### The problem
Scan the records below, and wherever a line has the word "will", pull it out.
■ ■ ■
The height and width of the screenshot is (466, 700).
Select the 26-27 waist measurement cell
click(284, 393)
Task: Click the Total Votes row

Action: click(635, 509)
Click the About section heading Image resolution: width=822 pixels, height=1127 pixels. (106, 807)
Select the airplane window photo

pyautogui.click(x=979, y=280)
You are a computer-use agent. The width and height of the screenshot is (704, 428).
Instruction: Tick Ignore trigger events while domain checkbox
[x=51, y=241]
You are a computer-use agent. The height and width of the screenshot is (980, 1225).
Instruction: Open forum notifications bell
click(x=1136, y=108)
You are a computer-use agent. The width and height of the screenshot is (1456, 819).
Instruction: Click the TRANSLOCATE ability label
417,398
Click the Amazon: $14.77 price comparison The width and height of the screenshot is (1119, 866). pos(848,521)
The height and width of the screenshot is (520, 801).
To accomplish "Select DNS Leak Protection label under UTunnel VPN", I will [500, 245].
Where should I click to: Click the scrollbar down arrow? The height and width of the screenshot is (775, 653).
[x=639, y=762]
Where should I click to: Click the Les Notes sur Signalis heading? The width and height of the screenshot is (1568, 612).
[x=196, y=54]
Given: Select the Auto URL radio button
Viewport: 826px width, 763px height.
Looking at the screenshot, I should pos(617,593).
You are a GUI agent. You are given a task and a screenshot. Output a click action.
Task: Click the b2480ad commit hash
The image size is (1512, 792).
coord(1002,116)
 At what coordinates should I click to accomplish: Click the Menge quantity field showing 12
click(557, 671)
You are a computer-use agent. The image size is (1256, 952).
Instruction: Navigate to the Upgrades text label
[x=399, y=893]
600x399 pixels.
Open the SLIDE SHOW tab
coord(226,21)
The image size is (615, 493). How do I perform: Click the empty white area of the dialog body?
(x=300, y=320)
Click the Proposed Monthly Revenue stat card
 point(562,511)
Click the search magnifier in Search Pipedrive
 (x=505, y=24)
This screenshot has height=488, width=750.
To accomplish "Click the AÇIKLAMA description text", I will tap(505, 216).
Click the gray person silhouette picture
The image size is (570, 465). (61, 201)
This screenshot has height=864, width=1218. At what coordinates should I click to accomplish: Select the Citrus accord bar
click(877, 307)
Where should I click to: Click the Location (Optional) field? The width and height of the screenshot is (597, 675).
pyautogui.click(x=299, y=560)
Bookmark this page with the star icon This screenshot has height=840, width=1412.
■ ■ ■
### The answer
To accomplish "Select DNS Leak Protection label under UTunnel VPN", I will [500, 245].
To accomplish "Click the AÇIKLAMA description text", I will tap(505, 216).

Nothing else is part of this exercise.